The ubiquitous form letter
Twenty or so years ago I included a chatty hand-written letter with a Christmas card that I sent an elderly in-law and received back a response: “Thank you for your form letter with all the news.” I was shocked - and stung. It was not a “form letter” and I had gone to far more trouble than I probably really had the time to spare. Her brief couple of sentences, the only personal comment made, were scribbled hastily on the bottom of a badly typed and photocopied page roughly folded and put in with her card. Thus began my love-hate relationship with the ubiquitous Christmas letter that pads out most of the Christmas cards we receive this time of year.
I should probably have never fallen for the new-fangled convention anyway. After all, I was brought up to know that a card may be sent instead of a letter, or a letter instead of a card. Sending both together defeats the purpose of either - just as does the repeated sentiment handwritten into the card along with the printed message already there. But these days it would seem churlish to be so correct and culturally determined conventions are constantly changing. One should probably try to keep up with the times when it is not an essential matter of those absolute truths.
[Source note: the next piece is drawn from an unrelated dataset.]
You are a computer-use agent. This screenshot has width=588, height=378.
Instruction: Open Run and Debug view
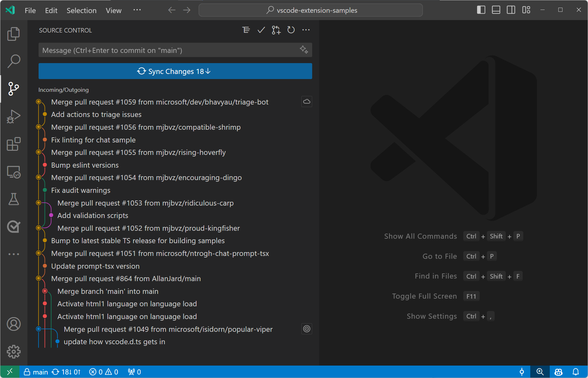pos(13,116)
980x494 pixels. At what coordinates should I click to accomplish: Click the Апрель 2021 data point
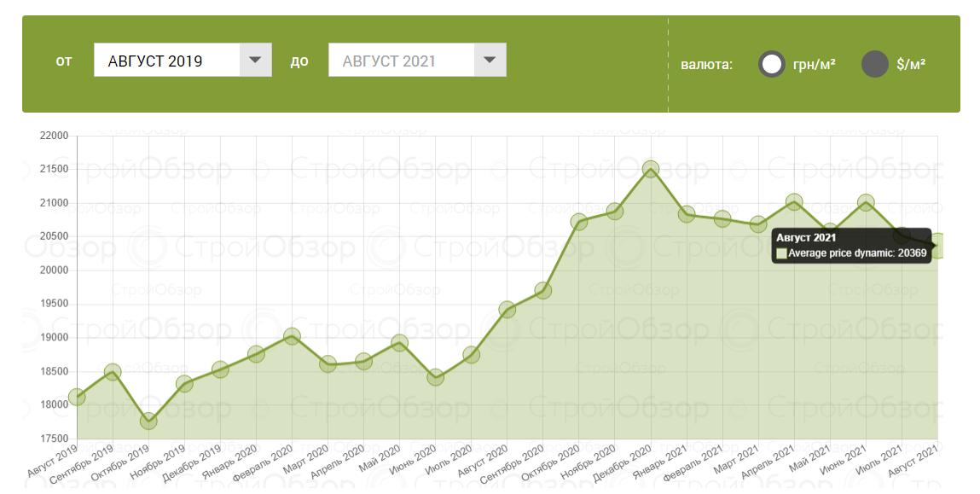point(794,202)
There are some letters I really enjoy getting, but others that are far less than inspiring. A gem turned up one year in the account of a friend putting his car through an automated car wash, then at the last moment leaping out to close the boot lid properly. The experience was a nightmare as he emerged utterly drenched, whipped and stung by those swirling brushes and bruised in unmentionable places. There was certainly a lesson to be learned in that well told anecdote. However, it was counterbalanced by another letter detailing the woes of a relative’s succession of haemorrhoid surgeries. Great Christmas fare, and I wondered if the relative wanted that broadcasted quite so widely! But in the bragging exaggerated brilliance of over-achieving kids and grandkids, the exotic overseas adventures told as blasé everyday occurrences, the mundane told as newsworthy, the saccharin seasonal sentiments expressed over and over, I do long to hear something honest, something meant just for me.
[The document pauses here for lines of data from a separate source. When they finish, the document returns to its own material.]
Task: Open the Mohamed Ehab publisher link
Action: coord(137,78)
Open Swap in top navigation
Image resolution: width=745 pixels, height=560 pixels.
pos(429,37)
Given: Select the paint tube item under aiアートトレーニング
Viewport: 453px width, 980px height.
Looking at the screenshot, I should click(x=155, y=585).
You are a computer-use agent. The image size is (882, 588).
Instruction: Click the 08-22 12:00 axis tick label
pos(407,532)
Each year the question comes up - will I or won’t I? I am niggled, just as I am when writing here, by the self-centredness of presuming that others may want to read what I write. What are these words to you? Am I not conceited to think that much of what I have to say, that which isn’t already written elsewhere - and that which is already superfluous - really has enough importance to publish? So the same goes for the annual news dump in the form of any Christmas letter that I might consider writing. But perhaps that is too much of a self put-down. Some folks are genuinely interested, and to them I feel that I owe more than just a form letter of sorts. So there is my answer… if you are really genuinely interested, then you do deserve more than just the mass produced, impersonal and non-interactive news dump of the day. But if I don’t feature in your life at any time other than Christmas, then how can I be sure you are genuinely interested in me anyway? A form letter won’t indicate that.
Keeping up with the times, perhaps very soon all these cards and letters will be obsolete in the interests of saving trees and fossil fuels as we all links blogs and hurtle our electronic messages around the globe. Just as quills gave way to fountain pens then biros then keyboards (with slates and lead pencils in there somewhere as well) it will be only the very old-fashioned left to lick stamps and envelope flaps. Maybe they will write letters, real personal letters, or send just the well-chosen card.